Granted, the win wasn’t completely out of left field. Crash did win the Screen Actors Guild Award for best ensemble, which is a frequent predictor of Oscar glory (the last underdog Best Picture winner, Shakespeare in Love in 1998, also won the SAG over front-runner Saving Private Ryan). And online prognosticators like the insightful Nathaniel Rogers at The Film Experience had been bracing themselves for a Brokeback vs. Crash face-off for weeks.
In this column from last month, Rogers maintains that if Brokeback were to lose, considering the vast amount of support in its corner leading up to the big day, homophobia would have to be a factor. Upon first reading that, it seemed to me like a facile explanation, but Los Angeles Times film critic Kenneth Turan makes a sharp point in his post-Oscar column today:
Despite all the magazine covers it graced, despite all the red-state theaters it made good money in, despite (or maybe because of) all the jokes late-night talk show hosts made about it, you could not take the pulse of the industry without realizing that this film made a number of people distinctly uncomfortable.
Further, the fact that Crash also tackled a hot-button issue was a point in its favor:
…for people who were discomfited by “Brokeback Mountain” but wanted to be able to look themselves in the mirror and feel like they were good, productive liberals, “Crash” provided the perfect safe harbor. They could vote for it in good conscience, vote for it and feel they had made a progressive move, vote for it and not feel that there was any stain on their liberal credentials for shunning what “Brokeback” had to offer. And that’s exactly what they did.

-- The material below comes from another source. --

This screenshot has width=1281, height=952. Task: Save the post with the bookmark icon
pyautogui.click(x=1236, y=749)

I’m reminded of LA Weekly critic Scott Foundas’s note about Crash, in the Slate Movie Club: “Welcome to the best movie of the year for people who like to say, ‘A lot of my best friends are black.’”

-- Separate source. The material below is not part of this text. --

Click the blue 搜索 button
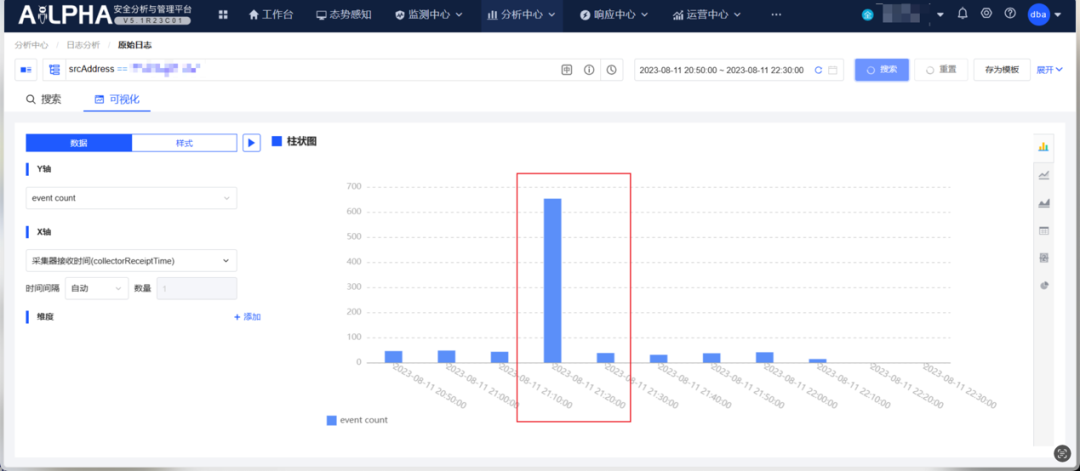The height and width of the screenshot is (471, 1080). (x=881, y=70)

More commentary and speculation can be found on the impressively comprehensive site Oscar Watch, which is also ruminating today on the Academy’s conservatism. Although I’m not sure I completely buy editor Sasha Stone’s analogy between Crash and Rocky (was Crash really a “tearjerker”?) — the most salient point of comparison between the two films is a piece of trivia she didn’t name: Rocky (1976) was also the last Best Picture winner to nab as few total Oscars (three) as Crash did this year. Which is especially odd when it seemed like another film was going to run away with it.